Il ne fait aucun doute que le texte de la loi Duplomb n'était pas à l'abri de la menace d'annulation par le Conseil constitutionnel. Celui-ci s'était déjà prononcé sur ce type de dérogation dans sa décision du 10 décembre 2020, à propos d'une loi dérogeant à l'interdiction dans le seul cas de la culture de la betterave sucrière. Le Conseil s'était alors appuyé sur le droit de vivre dans un environnement équilibré et respectueux de la santé, garanti par l'article 1er de la Charte de l'environnement. Il affirmait alors, pour la première fois, que ces dispositions ne pouvaient connaître de limitation que dans deux cas, soit par des exigences constitutionnelles, soit par un motif d'intérêt général proportionné à l'objectif poursuivi.

Il avait alors clairement affirmé que les néonicotinoïdes ont des incidences sur la biodiversité, en particulier pour les insectes pollinisateurs et les oiseaux, mais aussi pour l'homme car ils ont aussi des conséquences sur la qualité de l'eau et des sols. A l'époque, il avait tout de même accepté la dérogation, parce reposait sur des motifs d'intérêt général proportionnés à l'objectif poursuivi.

En effet, l'utilisation des néonicotinoïdes était alors cantonnée au traitement des betteraves sucrières dont la culture était à l'époque menacée gravement par différentes maladies. Elle était aussi limitée dans le temps et soumise à des conditions procédurales garantissant une mise en œuvre limitée et encadrant les usages des produits concernés, en excluant en particulier toute pulvérisation afin de limiter les risques de dispersion.
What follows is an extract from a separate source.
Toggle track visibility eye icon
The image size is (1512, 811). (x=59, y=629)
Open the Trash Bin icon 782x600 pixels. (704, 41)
Dans le cas de la loi Duplomb, le Conseil reprend simplement les critères posés dans sa décision de 2020. Il admet volontiers le but d'intérêt général poursuivi par le texte, dès lors qu'il s'agit de permettre à certaines filières agricoles de faire face à de graves dangers menaçant les cultures. Mais il observe qu'aucune des autres conditions posées dans la décision de 2020 n'étaient remplies. La dérogation était en effet accordée à toutes les filières agricoles, y compris celles qui ne sont pas identifiées comme subissant une menace d'une gravité telle que la production serait compromise. Surtout, la dérogation n'était pas clairement accordée à titre transitoire, la période n'étant pas déterminée. En effet, les types d'usages autorisés n'étaient pas davantage précisés, ce qui n'interdisait pas la pulvérisation, procédé qui présente des risques élevés de dispersion des substances.

C'est donc l'absence de cadre juridique suffisant qui justifie l'annulation. Rien n'interdit donc au sénateur Duplomb de déposer une nouvelle proposition un peu mieux rédigée. Il déclare d'ailleurs envisager cette éventualité. Le problème est qu'il est beaucoup plus facile de tirer à boulets rouges sur le Conseil constitutionnel que de reconnaître la nécessité de prévoir un encadrement juridique de l'usage de produits dangereux et de l'écrire dans la loi. Mais nous entrons là dans un autre débat qui pose la question, toujours renouvelée, du poids des lobbies dans la rédaction des lois.